Tasks to carry out >>
**1)** From the account of Heidi the dobermann, reproduce word for word the passage that starts at the words "Heidi loved to" and ends after the words "and have fun.".
**2)** Answer these questions using the account of Heidi the dobermann, marking each answer with the same letter as its question:
(a) How old was Dusty, and what breed was he?
(b) How many burgers did Heidi get when the family stopped at McDonalds?
(c) Where was Heidi's place in the house?
**3)** Continue the account of Heidi the dobermann from the point where it stops.

Text for analysis >>
----

Heidi, Dusty

Heidi was a beautiful dobermann. She was one year old, and was a friendly outgoing dog. Her family recently had to move to a smaller home, and did not have to space for such a large pet. She was going to the pound.
When we found out, we asked them to please let us take a chance with her. We already had a dog Dusty was a four year old Beagle. They hit it off right away, and Heidi became a member of our family. She was great with out three kids, and loved to go for walks, and ride in the car.
We had a van, and her seat was the back bench. She went everywhere with us. The only times she ever would cause a problem was when we drove by a McDonalds. When we would stop, she always got two burgers, so she recognized the golden arches.
she was a first class cuddler, and still thought she was a lap dog, even though she weighed over seventy pounds. Her place in the house, was the rug in front of the fireplace. She knew that was where she belonged. Our cat, whom Heidi would chase when outside, would walk around the rug , when Heidi was on it and tease her, because she knew that the dog couldn’t leave the rug.
Heidi loved to run. Our favorite place to go was the wash down behind our home. When it was dry, it was a perfect place for her to cut loose and have fun.
It was at the wash, that I first noticed that something was wrong. She had developed a slight limp. I thought it was something minor, and ignored it at fiest, but it became more pronounced as time went on. Our vet was baffeled .
He said it was probably a sprain.

----

Study material >>

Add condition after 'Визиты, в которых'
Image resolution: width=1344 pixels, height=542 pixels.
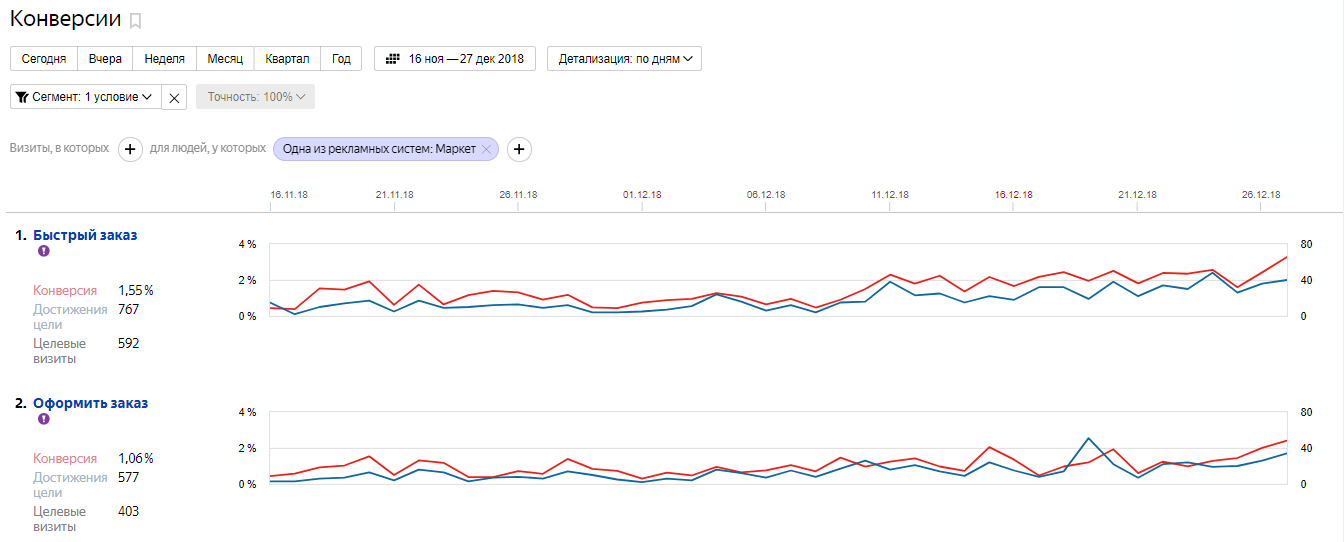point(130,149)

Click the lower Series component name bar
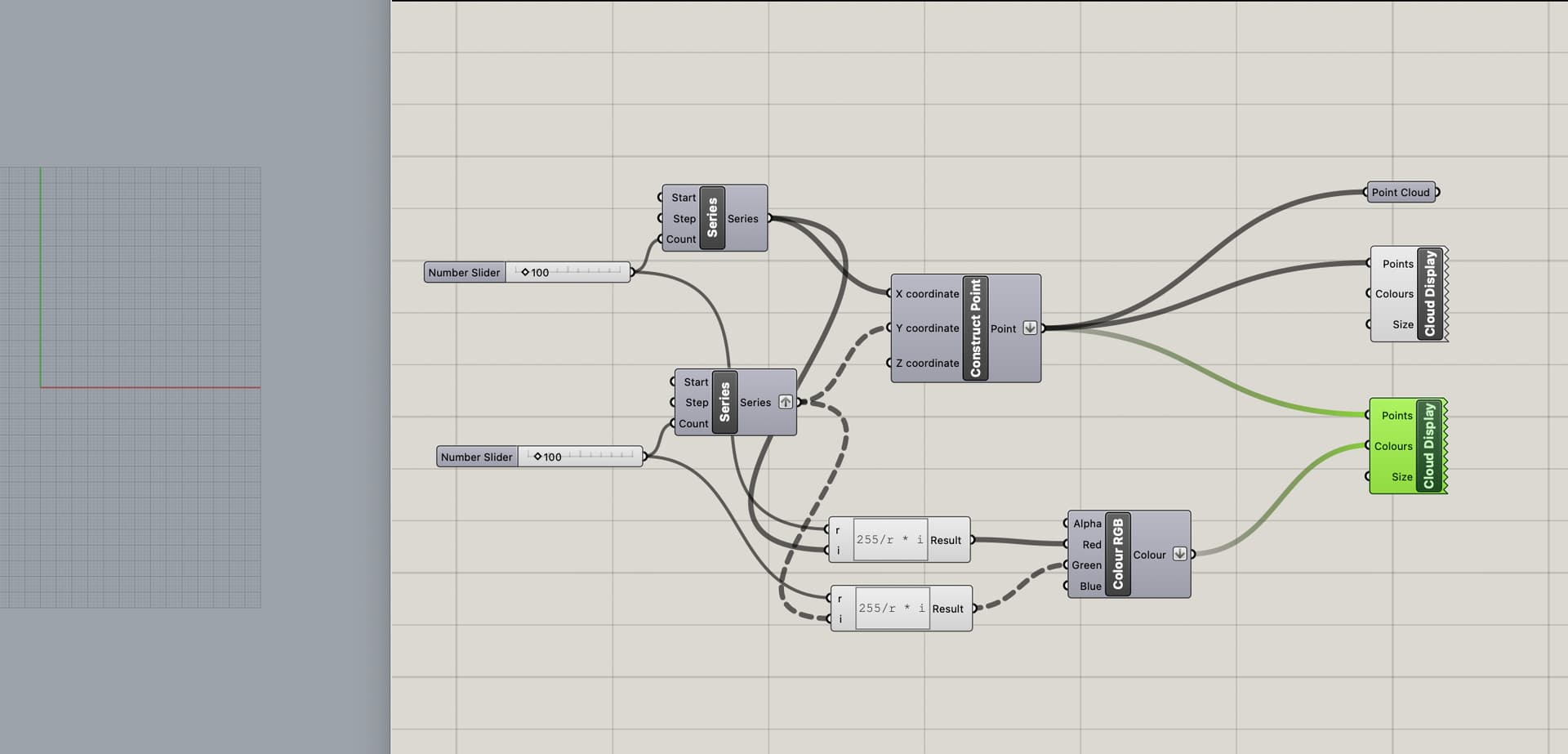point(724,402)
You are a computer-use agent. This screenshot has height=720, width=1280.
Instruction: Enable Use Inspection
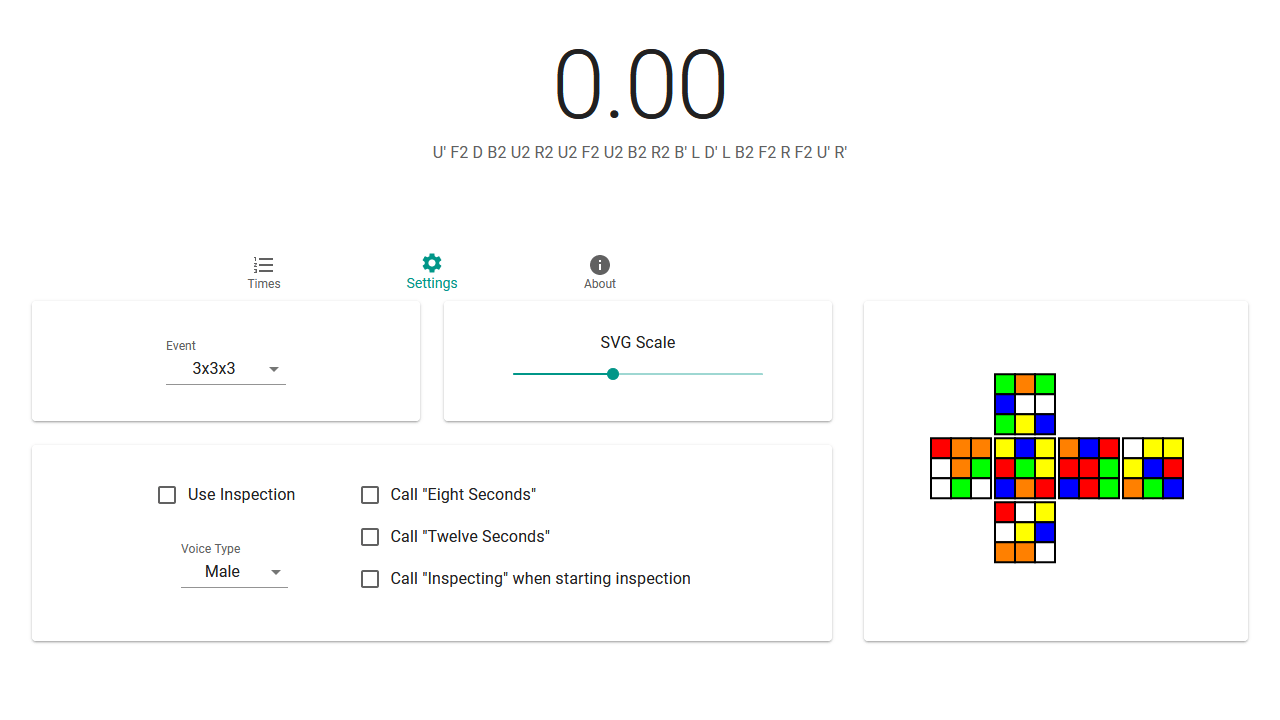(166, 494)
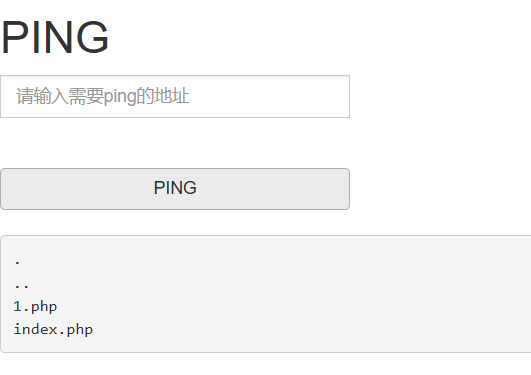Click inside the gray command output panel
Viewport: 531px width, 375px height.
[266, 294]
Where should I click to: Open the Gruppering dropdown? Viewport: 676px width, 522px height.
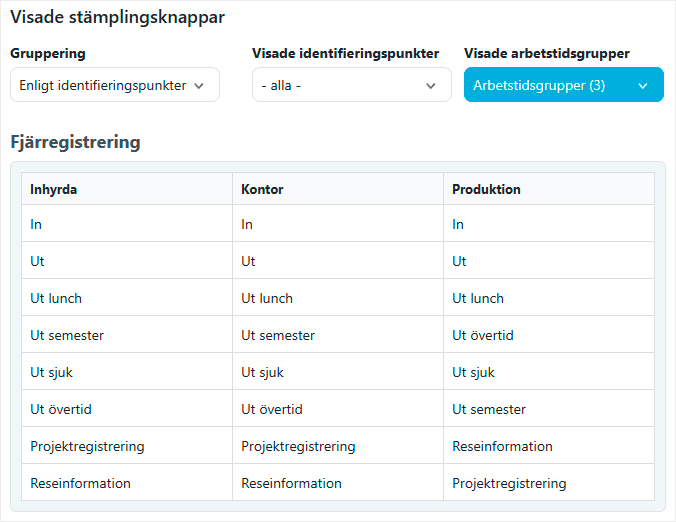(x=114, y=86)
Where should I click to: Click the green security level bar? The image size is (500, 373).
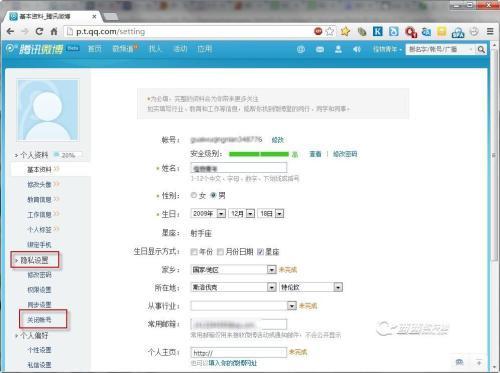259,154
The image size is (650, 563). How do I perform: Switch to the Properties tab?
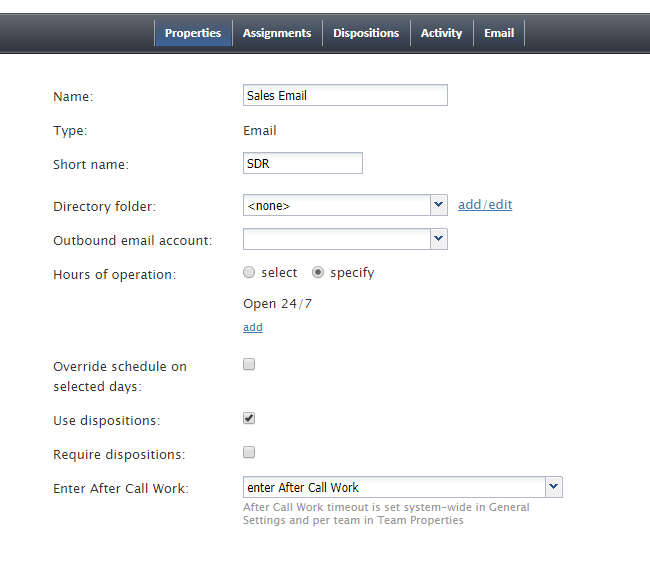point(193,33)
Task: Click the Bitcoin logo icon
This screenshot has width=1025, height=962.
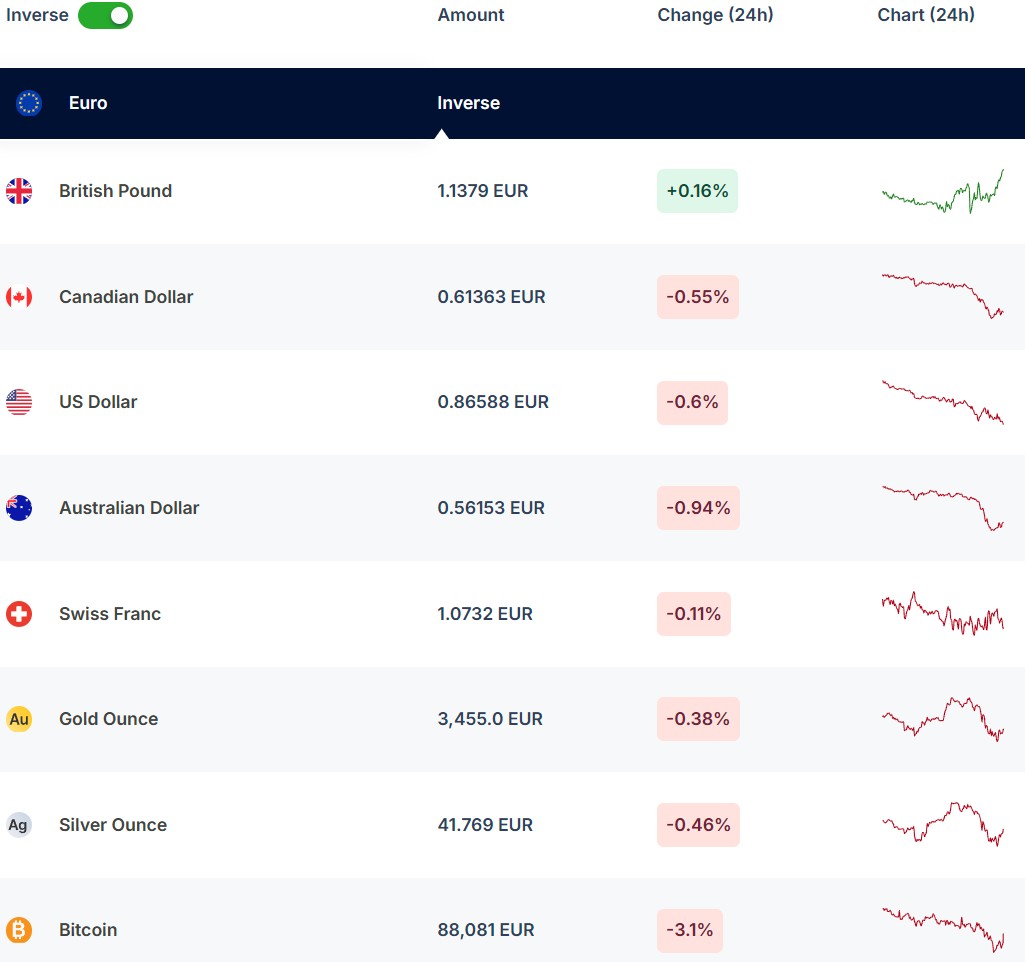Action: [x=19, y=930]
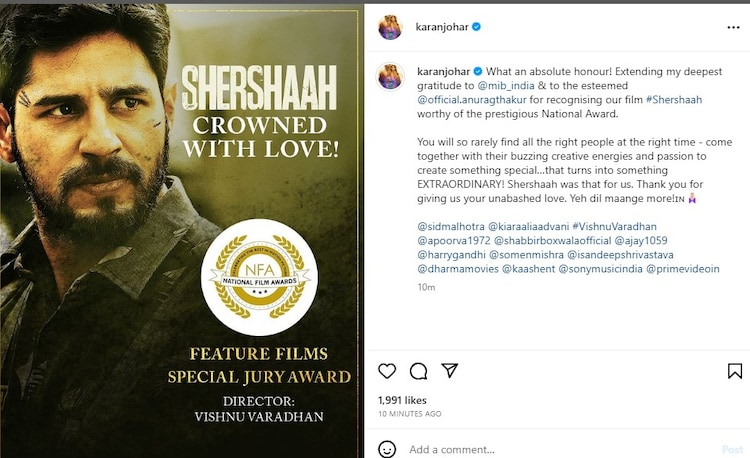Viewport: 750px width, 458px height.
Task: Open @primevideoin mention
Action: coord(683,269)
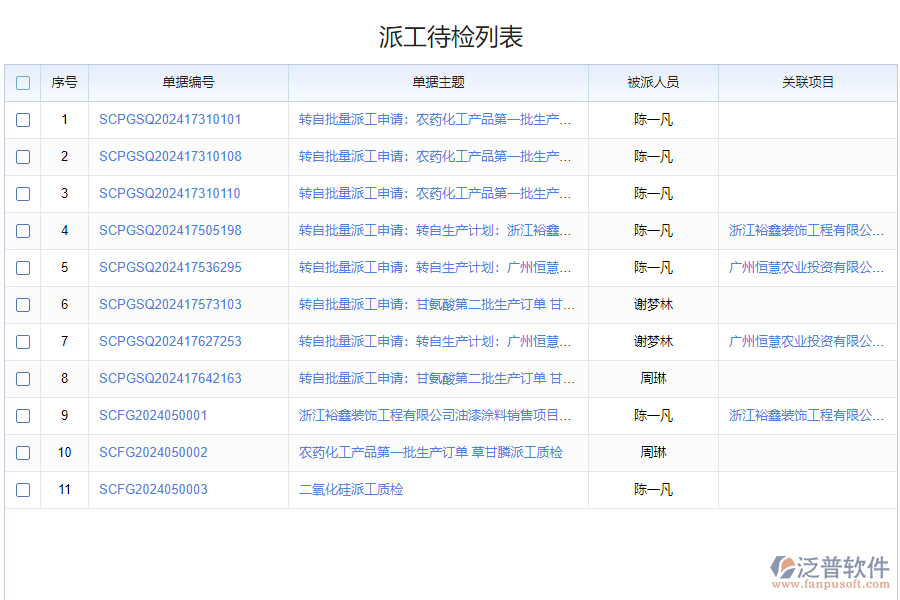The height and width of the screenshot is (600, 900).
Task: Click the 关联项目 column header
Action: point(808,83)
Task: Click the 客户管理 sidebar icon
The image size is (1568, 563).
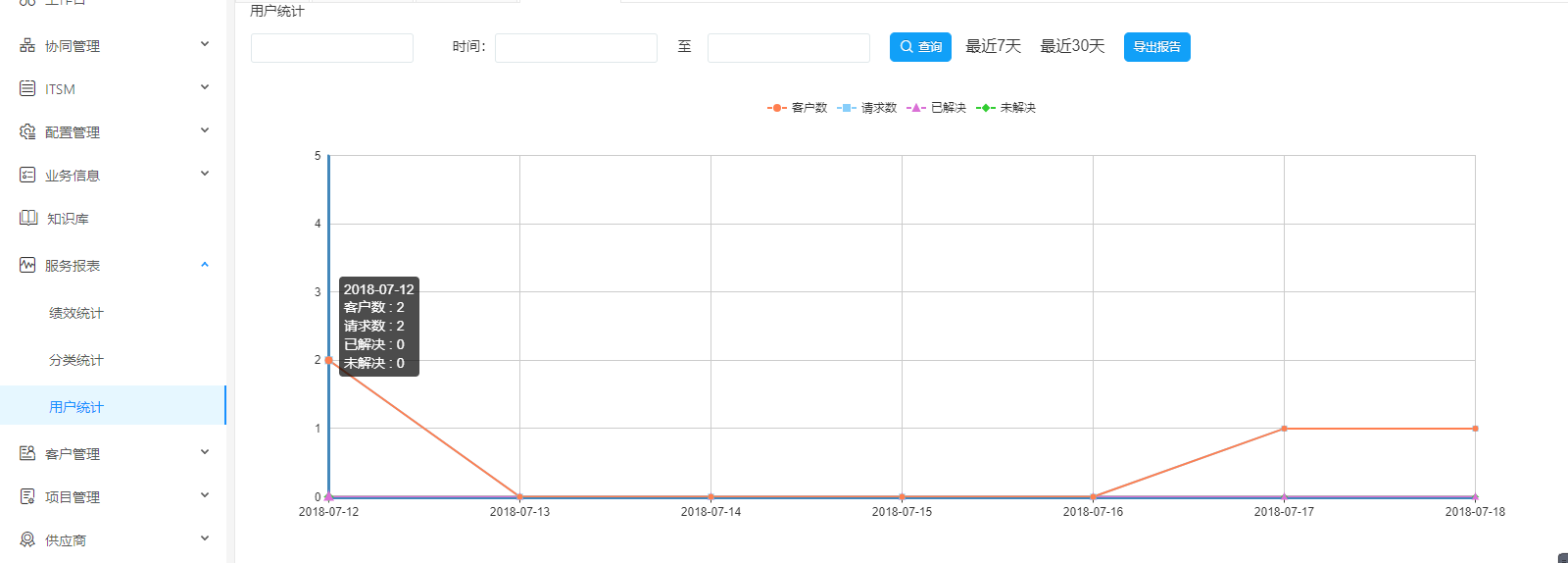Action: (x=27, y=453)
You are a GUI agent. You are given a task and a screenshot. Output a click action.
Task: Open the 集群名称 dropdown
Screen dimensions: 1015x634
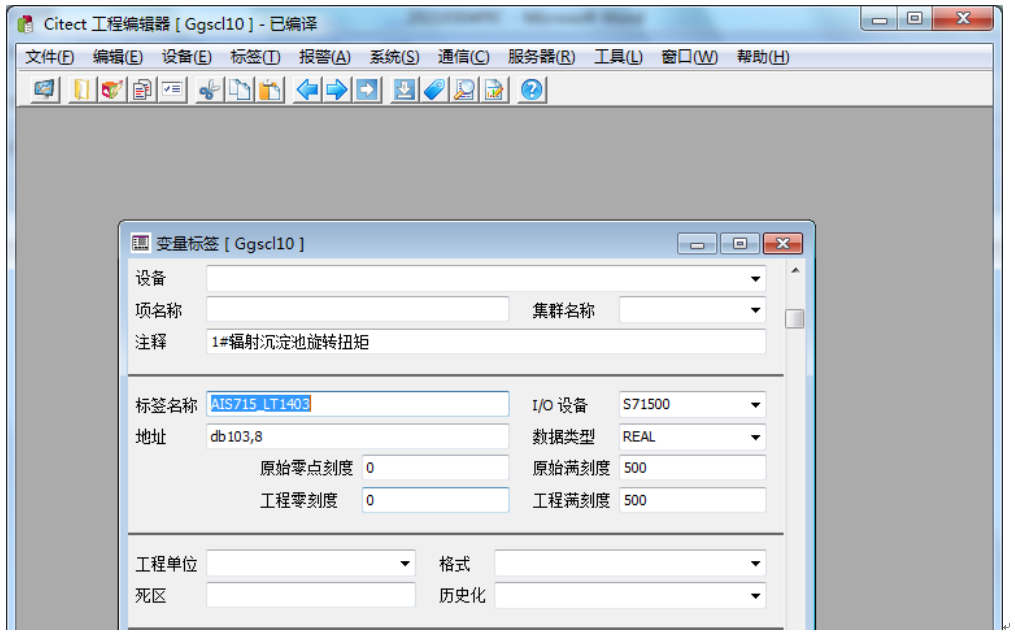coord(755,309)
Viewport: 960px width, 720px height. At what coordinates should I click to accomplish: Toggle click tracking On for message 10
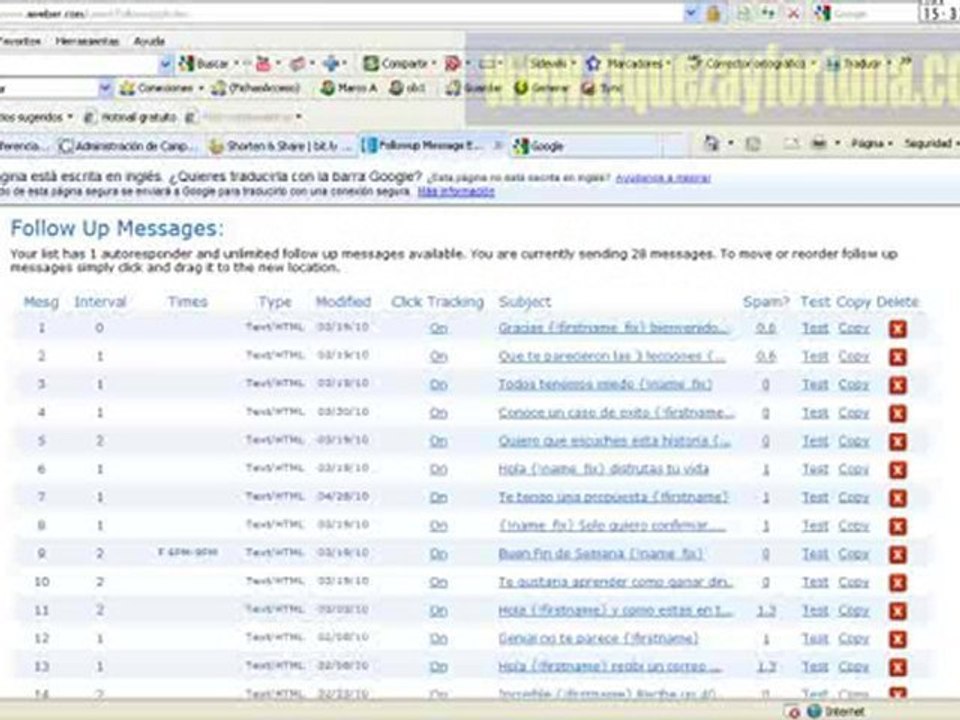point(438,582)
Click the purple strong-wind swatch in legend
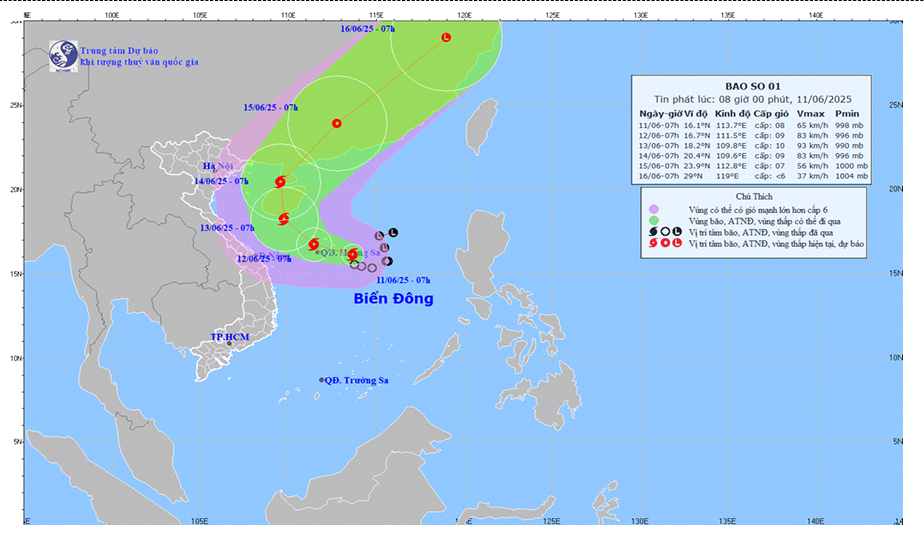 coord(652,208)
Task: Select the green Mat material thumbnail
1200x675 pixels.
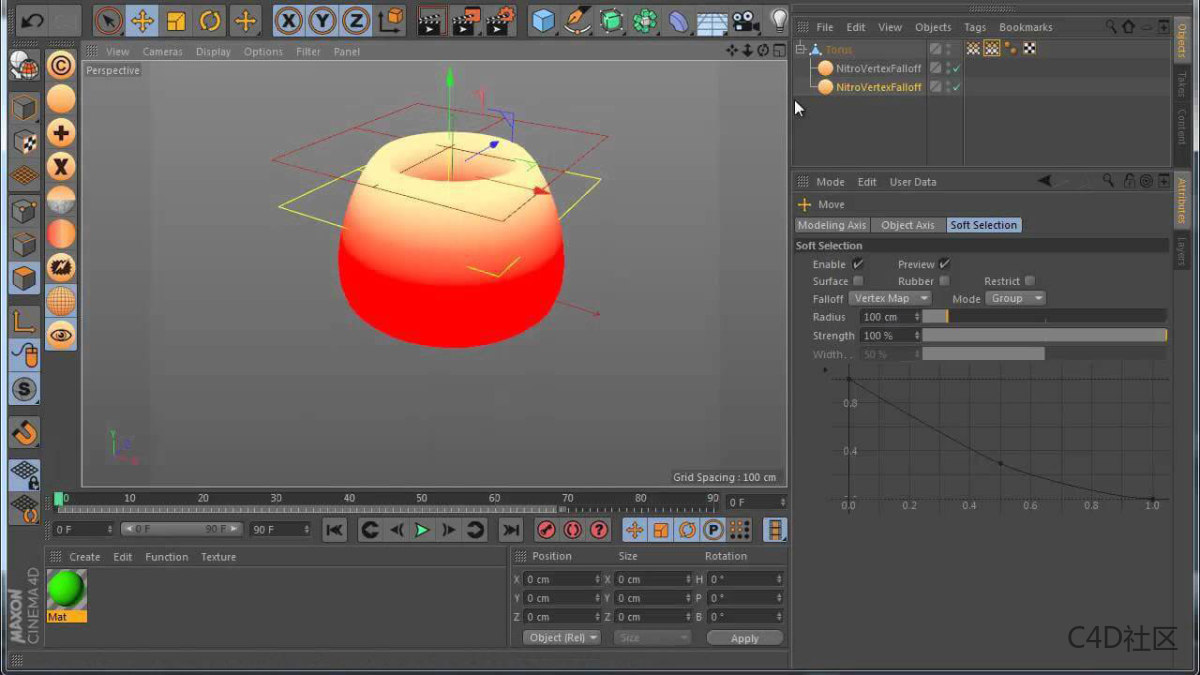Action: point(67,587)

----

Task-by-task results >>
**1)**
Heidi loved to run. Our favorite place to go was the wash down behind our home. When it was dry, it was a perfect place for her to cut loose and have fun.

**2)**
(a) Dusty was four years old and was a Beagle.
(b) She got two burgers.
(c) Her place was the rug in front of the fireplace.

**3)**
About two weeks before Christmas 1996 I noticed that she was having dificulty getting up. We went back to the vet, and he sent us to a specialist.
Our new vet said that heidi was suffering from Drop Paw, a disease similar to MD in humans. We tried all sorts of therapy, but she continued to rapidly go down hill.
Two days after Christmas the vet came over. Heidi could no longer stand, or eat. She couldn’t control her ability to go potty anymore. She was distressed, but in little pain.
All the family was there, to hold her and say goodbye. All except my oldest son Ben. He couldn’tstand saying goodbye, and stayed in his room and cried. There were tears all around as I held Heidi in my arms, while the vet put her down.
It was like loosing a child.
Heidi was buried next to the garden, where she used to love to sit and watch the neighborhood kids play.
She is badly missed. I took comfort in the fact that she was no long suffering. I do believe that animals have souls, and know that someday we will be reunited with her in a happier place. A place where I am sure she is out running and having fun.